Short task:
Copy each of the rows below word for word and character for character, leaving nothing out and changing nothing.

The records:
* * * * * * * * *

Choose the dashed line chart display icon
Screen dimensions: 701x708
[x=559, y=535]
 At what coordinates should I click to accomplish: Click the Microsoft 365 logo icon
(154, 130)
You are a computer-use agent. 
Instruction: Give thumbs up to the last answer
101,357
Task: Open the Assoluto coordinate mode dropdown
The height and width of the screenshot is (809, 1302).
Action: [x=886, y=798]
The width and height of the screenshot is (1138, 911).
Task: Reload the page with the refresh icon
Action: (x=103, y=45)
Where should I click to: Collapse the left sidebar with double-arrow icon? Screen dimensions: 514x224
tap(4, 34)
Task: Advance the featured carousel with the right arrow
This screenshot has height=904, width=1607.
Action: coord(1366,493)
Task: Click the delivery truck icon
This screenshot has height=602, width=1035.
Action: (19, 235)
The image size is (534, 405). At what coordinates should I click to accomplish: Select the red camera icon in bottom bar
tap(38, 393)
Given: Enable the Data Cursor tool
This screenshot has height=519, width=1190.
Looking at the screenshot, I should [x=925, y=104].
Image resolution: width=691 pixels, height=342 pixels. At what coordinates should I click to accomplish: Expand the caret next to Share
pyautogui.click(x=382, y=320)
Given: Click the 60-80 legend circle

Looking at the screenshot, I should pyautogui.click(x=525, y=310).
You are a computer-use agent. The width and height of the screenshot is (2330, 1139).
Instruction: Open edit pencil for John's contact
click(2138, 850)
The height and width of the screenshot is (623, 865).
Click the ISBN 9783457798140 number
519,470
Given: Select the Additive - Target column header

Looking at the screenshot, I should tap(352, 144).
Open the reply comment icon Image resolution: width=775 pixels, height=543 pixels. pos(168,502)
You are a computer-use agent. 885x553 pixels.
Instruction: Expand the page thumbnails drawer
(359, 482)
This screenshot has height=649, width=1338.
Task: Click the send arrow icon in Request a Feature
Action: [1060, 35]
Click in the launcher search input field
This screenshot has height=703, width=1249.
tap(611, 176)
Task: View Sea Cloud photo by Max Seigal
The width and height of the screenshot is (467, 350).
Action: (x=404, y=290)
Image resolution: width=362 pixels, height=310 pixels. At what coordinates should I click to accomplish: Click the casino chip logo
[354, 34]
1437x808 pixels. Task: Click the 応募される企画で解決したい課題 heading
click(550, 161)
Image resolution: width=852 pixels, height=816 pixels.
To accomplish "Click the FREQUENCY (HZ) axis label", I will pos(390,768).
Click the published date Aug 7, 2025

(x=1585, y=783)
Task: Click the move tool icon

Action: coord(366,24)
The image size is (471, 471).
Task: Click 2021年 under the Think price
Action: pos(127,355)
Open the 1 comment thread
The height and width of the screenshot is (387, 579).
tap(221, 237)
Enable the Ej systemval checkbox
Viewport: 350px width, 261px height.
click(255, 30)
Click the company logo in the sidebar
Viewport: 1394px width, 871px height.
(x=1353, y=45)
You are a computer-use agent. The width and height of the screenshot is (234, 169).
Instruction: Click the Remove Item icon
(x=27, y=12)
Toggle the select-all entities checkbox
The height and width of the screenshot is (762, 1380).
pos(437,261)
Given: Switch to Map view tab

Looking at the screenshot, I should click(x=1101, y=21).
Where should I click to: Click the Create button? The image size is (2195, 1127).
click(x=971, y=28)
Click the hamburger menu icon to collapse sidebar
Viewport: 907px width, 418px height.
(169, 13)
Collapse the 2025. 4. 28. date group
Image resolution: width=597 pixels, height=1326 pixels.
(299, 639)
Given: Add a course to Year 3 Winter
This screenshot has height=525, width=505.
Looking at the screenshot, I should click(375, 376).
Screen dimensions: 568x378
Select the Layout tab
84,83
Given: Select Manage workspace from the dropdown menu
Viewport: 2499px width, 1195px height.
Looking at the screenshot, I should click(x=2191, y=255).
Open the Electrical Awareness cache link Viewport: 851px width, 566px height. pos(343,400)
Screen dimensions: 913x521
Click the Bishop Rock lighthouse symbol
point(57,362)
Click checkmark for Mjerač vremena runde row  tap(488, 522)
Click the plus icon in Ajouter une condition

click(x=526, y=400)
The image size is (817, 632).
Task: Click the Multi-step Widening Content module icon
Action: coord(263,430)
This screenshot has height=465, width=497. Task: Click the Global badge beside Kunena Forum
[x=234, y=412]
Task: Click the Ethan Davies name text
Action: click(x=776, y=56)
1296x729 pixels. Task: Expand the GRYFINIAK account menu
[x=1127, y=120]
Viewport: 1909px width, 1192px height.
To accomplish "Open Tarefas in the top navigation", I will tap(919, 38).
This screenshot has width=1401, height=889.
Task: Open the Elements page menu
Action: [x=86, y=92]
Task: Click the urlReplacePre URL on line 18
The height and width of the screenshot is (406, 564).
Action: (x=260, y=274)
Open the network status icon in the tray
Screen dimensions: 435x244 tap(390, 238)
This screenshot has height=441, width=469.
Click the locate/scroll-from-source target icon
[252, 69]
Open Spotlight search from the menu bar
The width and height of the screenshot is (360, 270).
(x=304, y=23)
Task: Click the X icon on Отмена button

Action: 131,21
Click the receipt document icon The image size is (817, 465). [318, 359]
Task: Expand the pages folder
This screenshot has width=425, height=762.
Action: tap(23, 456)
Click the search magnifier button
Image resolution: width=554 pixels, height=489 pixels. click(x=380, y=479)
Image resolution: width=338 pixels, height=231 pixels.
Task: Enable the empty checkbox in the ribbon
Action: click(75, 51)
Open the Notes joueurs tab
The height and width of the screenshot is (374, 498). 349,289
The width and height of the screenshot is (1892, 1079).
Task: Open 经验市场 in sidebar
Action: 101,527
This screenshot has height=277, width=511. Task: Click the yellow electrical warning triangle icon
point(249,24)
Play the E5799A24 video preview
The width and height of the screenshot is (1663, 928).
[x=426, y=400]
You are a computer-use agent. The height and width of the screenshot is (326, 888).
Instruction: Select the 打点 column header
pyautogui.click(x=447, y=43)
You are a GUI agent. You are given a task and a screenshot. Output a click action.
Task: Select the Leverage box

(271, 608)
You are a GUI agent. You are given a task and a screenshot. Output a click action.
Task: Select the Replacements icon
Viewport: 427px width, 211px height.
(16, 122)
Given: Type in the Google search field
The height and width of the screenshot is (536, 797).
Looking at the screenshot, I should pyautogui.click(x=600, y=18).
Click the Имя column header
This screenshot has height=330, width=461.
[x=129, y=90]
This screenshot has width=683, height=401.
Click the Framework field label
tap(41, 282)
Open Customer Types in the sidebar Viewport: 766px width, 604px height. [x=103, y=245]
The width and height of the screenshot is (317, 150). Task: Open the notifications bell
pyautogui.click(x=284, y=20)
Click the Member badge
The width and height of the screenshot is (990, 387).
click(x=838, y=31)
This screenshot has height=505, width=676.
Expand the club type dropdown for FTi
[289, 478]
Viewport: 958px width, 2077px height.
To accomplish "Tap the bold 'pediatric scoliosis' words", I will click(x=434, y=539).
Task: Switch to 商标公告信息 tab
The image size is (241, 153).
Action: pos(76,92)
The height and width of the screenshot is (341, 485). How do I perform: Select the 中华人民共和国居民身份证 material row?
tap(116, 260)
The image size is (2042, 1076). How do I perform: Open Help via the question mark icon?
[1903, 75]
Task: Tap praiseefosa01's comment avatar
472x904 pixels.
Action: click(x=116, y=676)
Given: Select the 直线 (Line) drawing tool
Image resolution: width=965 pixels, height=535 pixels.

* * * * * * * * *

Task answer:
Choose the dashed line chart display icon
Screen dimensions: 701x708
[x=559, y=535]
 At what coordinates should I click to accomplish: Click the Microsoft 365 logo icon
(154, 130)
You are a computer-use agent. 
Instruction: Give thumbs up to the last answer
101,357
Task: Open the Assoluto coordinate mode dropdown
The height and width of the screenshot is (809, 1302).
Action: [x=886, y=798]
The width and height of the screenshot is (1138, 911).
Task: Reload the page with the refresh icon
Action: (x=103, y=45)
Where should I click to: Collapse the left sidebar with double-arrow icon? Screen dimensions: 514x224
tap(4, 34)
Task: Advance the featured carousel with the right arrow
This screenshot has height=904, width=1607.
Action: coord(1366,493)
Task: Click the delivery truck icon
This screenshot has height=602, width=1035.
Action: (19, 235)
The image size is (534, 405). At what coordinates should I click to accomplish: Select the red camera icon in bottom bar
tap(38, 393)
Given: Enable the Data Cursor tool
This screenshot has height=519, width=1190.
Looking at the screenshot, I should [x=925, y=104].
Image resolution: width=691 pixels, height=342 pixels. At what coordinates should I click to accomplish: Expand the caret next to Share
pyautogui.click(x=382, y=320)
Given: Click the 60-80 legend circle

Looking at the screenshot, I should pyautogui.click(x=525, y=310).
You are a computer-use agent. The width and height of the screenshot is (2330, 1139).
Instruction: Open edit pencil for John's contact
click(2138, 850)
The height and width of the screenshot is (623, 865).
Click the ISBN 9783457798140 number
519,470
Given: Select the Additive - Target column header

Looking at the screenshot, I should tap(352, 144).
Open the reply comment icon Image resolution: width=775 pixels, height=543 pixels. pos(168,502)
You are a computer-use agent. 885x553 pixels.
Instruction: Expand the page thumbnails drawer
(359, 482)
This screenshot has height=649, width=1338.
Task: Click the send arrow icon in Request a Feature
Action: [1060, 35]
Click in the launcher search input field
This screenshot has height=703, width=1249.
tap(611, 176)
Task: View Sea Cloud photo by Max Seigal
The width and height of the screenshot is (467, 350).
Action: (x=404, y=290)
Image resolution: width=362 pixels, height=310 pixels. At what coordinates should I click to accomplish: Click the casino chip logo
[354, 34]
1437x808 pixels. Task: Click the 応募される企画で解決したい課題 heading
click(550, 161)
Image resolution: width=852 pixels, height=816 pixels.
To accomplish "Click the FREQUENCY (HZ) axis label", I will pos(390,768).
Click the published date Aug 7, 2025

(x=1585, y=783)
Task: Click the move tool icon

Action: coord(366,24)
The image size is (471, 471).
Task: Click 2021年 under the Think price
Action: pos(127,355)
Open the 1 comment thread
The height and width of the screenshot is (387, 579).
tap(221, 237)
Enable the Ej systemval checkbox
Viewport: 350px width, 261px height.
click(255, 30)
Click the company logo in the sidebar
Viewport: 1394px width, 871px height.
(x=1353, y=45)
You are a computer-use agent. The width and height of the screenshot is (234, 169).
Instruction: Click the Remove Item icon
(x=27, y=12)
Toggle the select-all entities checkbox
The height and width of the screenshot is (762, 1380).
pos(437,261)
Given: Switch to Map view tab

Looking at the screenshot, I should click(x=1101, y=21).
Where should I click to: Click the Create button? The image size is (2195, 1127).
click(x=971, y=28)
Click the hamburger menu icon to collapse sidebar
Viewport: 907px width, 418px height.
(169, 13)
Collapse the 2025. 4. 28. date group
Image resolution: width=597 pixels, height=1326 pixels.
(299, 639)
Given: Add a course to Year 3 Winter
This screenshot has height=525, width=505.
Looking at the screenshot, I should click(375, 376).
Screen dimensions: 568x378
Select the Layout tab
84,83
Given: Select Manage workspace from the dropdown menu
Viewport: 2499px width, 1195px height.
Looking at the screenshot, I should click(x=2191, y=255).
Open the Electrical Awareness cache link Viewport: 851px width, 566px height. pos(343,400)
Screen dimensions: 913x521
Click the Bishop Rock lighthouse symbol
point(57,362)
Click checkmark for Mjerač vremena runde row  tap(488, 522)
Click the plus icon in Ajouter une condition

click(x=526, y=400)
The image size is (817, 632).
Task: Click the Multi-step Widening Content module icon
Action: coord(263,430)
This screenshot has height=465, width=497. Task: Click the Global badge beside Kunena Forum
[x=234, y=412]
Task: Click the Ethan Davies name text
Action: click(x=776, y=56)
1296x729 pixels. Task: Expand the GRYFINIAK account menu
[x=1127, y=120]
Viewport: 1909px width, 1192px height.
To accomplish "Open Tarefas in the top navigation", I will tap(919, 38).
This screenshot has width=1401, height=889.
Task: Open the Elements page menu
Action: [x=86, y=92]
Task: Click the urlReplacePre URL on line 18
The height and width of the screenshot is (406, 564).
Action: (x=260, y=274)
Open the network status icon in the tray
Screen dimensions: 435x244 tap(390, 238)
This screenshot has height=441, width=469.
Click the locate/scroll-from-source target icon
[252, 69]
Open Spotlight search from the menu bar
The width and height of the screenshot is (360, 270).
(x=304, y=23)
Task: Click the X icon on Отмена button

Action: 131,21
Click the receipt document icon The image size is (817, 465). [318, 359]
Task: Expand the pages folder
This screenshot has width=425, height=762.
Action: tap(23, 456)
Click the search magnifier button
Image resolution: width=554 pixels, height=489 pixels. click(x=380, y=479)
Image resolution: width=338 pixels, height=231 pixels.
Task: Enable the empty checkbox in the ribbon
Action: click(75, 51)
Open the Notes joueurs tab
The height and width of the screenshot is (374, 498). 349,289
The width and height of the screenshot is (1892, 1079).
Task: Open 经验市场 in sidebar
Action: 101,527
This screenshot has height=277, width=511. Task: Click the yellow electrical warning triangle icon
point(249,24)
Play the E5799A24 video preview
The width and height of the screenshot is (1663, 928).
[x=426, y=400]
You are a computer-use agent. The height and width of the screenshot is (326, 888).
Instruction: Select the 打点 column header
pyautogui.click(x=447, y=43)
You are a GUI agent. You are given a task and a screenshot. Output a click action.
Task: Select the Leverage box

(271, 608)
You are a GUI agent. You are given a task and a screenshot. Output a click action.
Task: Select the Replacements icon
Viewport: 427px width, 211px height.
(16, 122)
Given: Type in the Google search field
The height and width of the screenshot is (536, 797).
Looking at the screenshot, I should pyautogui.click(x=600, y=18).
Click the Имя column header
This screenshot has height=330, width=461.
[x=129, y=90]
This screenshot has width=683, height=401.
Click the Framework field label
tap(41, 282)
Open Customer Types in the sidebar Viewport: 766px width, 604px height. [x=103, y=245]
The width and height of the screenshot is (317, 150). Task: Open the notifications bell
pyautogui.click(x=284, y=20)
Click the Member badge
The width and height of the screenshot is (990, 387).
click(x=838, y=31)
This screenshot has height=505, width=676.
Expand the club type dropdown for FTi
[289, 478]
Viewport: 958px width, 2077px height.
To accomplish "Tap the bold 'pediatric scoliosis' words", I will click(x=434, y=539).
Task: Switch to 商标公告信息 tab
The image size is (241, 153).
Action: pos(76,92)
The height and width of the screenshot is (341, 485). How do I perform: Select the 中华人民共和国居民身份证 material row?
tap(116, 260)
The image size is (2042, 1076). How do I perform: Open Help via the question mark icon?
[1903, 75]
Task: Tap praiseefosa01's comment avatar
472x904 pixels.
Action: click(x=116, y=676)
Given: Select the 直线 (Line) drawing tool
Image resolution: width=965 pixels, height=535 pixels.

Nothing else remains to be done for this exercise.